(144) Non-linear Generalizable Machine Learning Re-Analysis of Plasma Proteomics and Single-Cell Immune Network for Classification of COVID-19 Severity

Introduction/Rationale: Severe respiratory viral infections (i.e., flu, COVID-19) trigger complex cellular and protein immune dysregulation. Linear models may overlook non-linear immune patterns important for risk stratification. We re-analyzed plasma omics and single-cell immune data to benchmark a non-linear machine-learning pipeline, derived mechanistic markers, and position an approach extensible to environmental-viral immunology cohorts.

Methods: From ImmProt (study ID SDY2129, https://www.immport.org), we merged patient characteristics, plasma proteomics, and CyTOF data for 81 COVID-19 cases (Mild, Moderate, Severe). After median imputation, scaling, and one-hot encoding, features with high missingness, low variance, or strong collinearity were removed; 150 features were retained. We evaluated Random Forest, Gradient Boosting, and Elastic Net in a stratified train/test split and nested cross-validation. We validated and interpreted results with PCA, ROC curves, confusion matrices, and RF importance.

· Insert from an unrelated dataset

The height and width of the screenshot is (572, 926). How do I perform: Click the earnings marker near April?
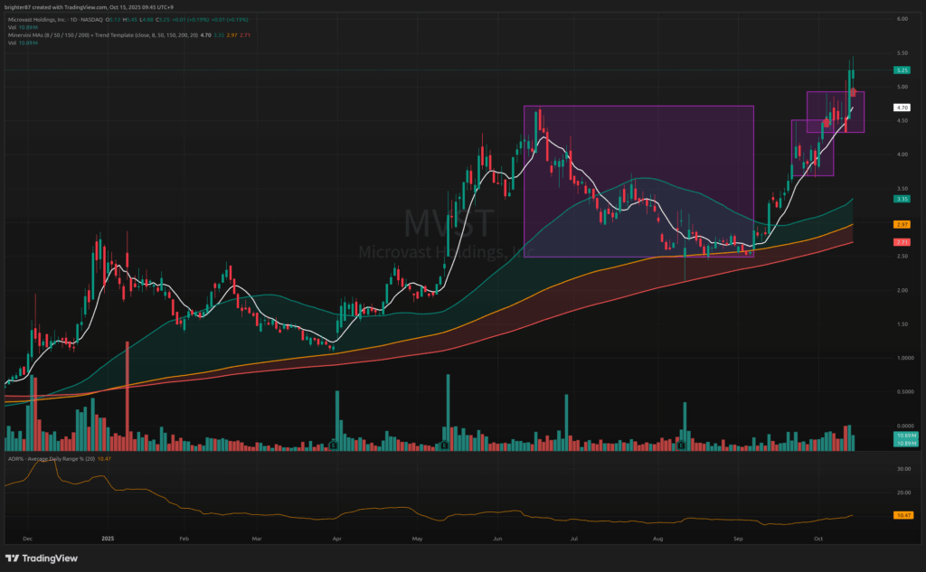(x=334, y=445)
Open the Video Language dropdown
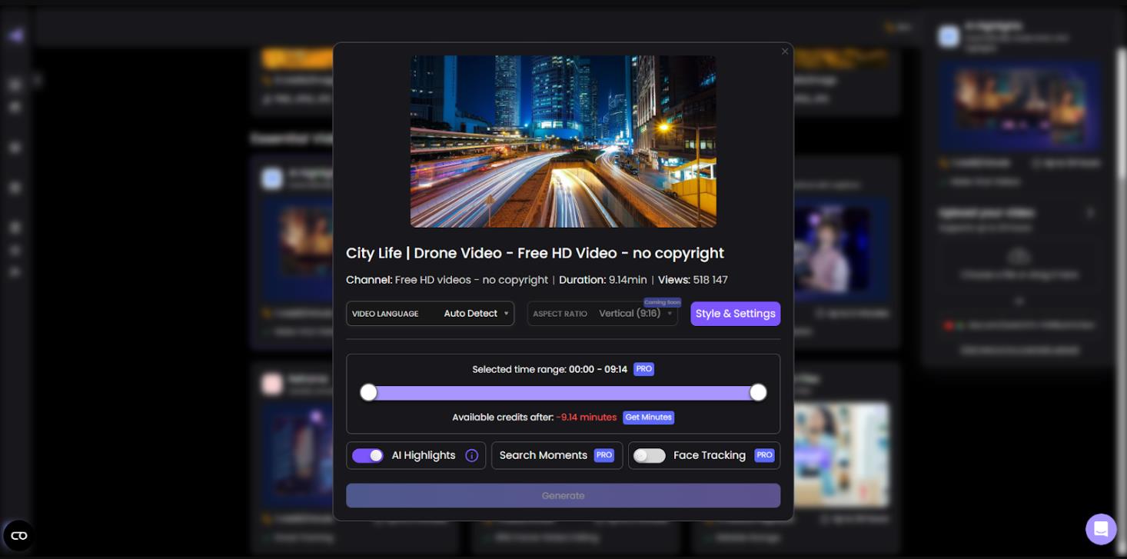Image resolution: width=1127 pixels, height=559 pixels. point(431,314)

Results: RF captured non-linear interactions and outperformed GB and EN (accuracy = 83%, AUC = 0.94). Cross model drivers increased with severity, including LGALS1 (galentcin-1), CCL7 (MCP-3), TNFRS10A, FURIN, PLAUR (in Olink NPX), and stimulus-responsive STAT/ERK/NF-κB axes. (CyTOF), while pDA resting measures declined—findings concordant with original network biology (dysregulated JAK/STAT, MAPK/mTOR, NF-κB) but via a compact, prefiltered pipeline. Mechanistically, LGALS1 suggests T-cell dampening and stromal remodeling; CCL7 indicates monocyte recruitment and lung immunopathology.

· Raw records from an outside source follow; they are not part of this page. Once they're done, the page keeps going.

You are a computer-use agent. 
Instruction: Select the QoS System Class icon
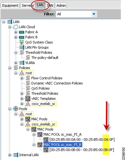22,42
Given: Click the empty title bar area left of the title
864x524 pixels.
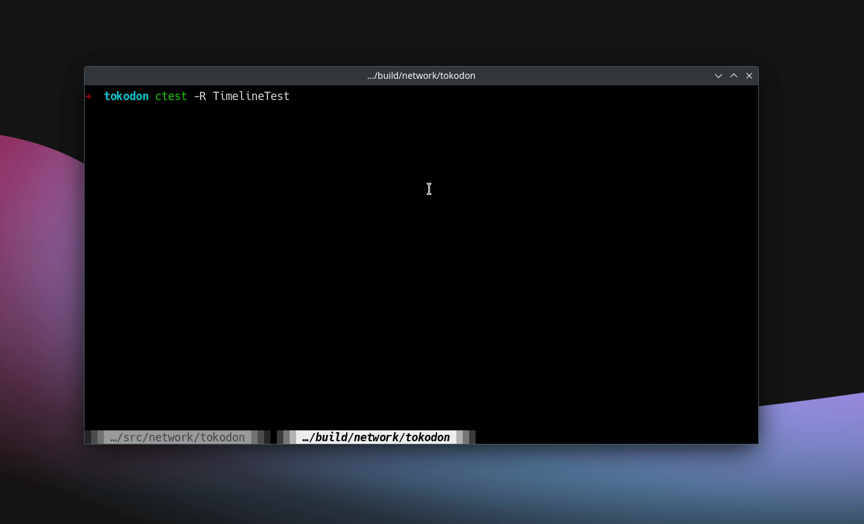Looking at the screenshot, I should tap(224, 76).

Conclusion: This ImmPort re-analysis corroborates published biology and shows that a non-linear ML pipeline enables effective three-class severity classification with interpretable, cross-platform markers—positioned for respiratory viral immunology beyond COVID-19. Future steps involve batch correction, pathway analysis, a small marker panel, external validation, and integration into environmental–viral severity modeling efforts.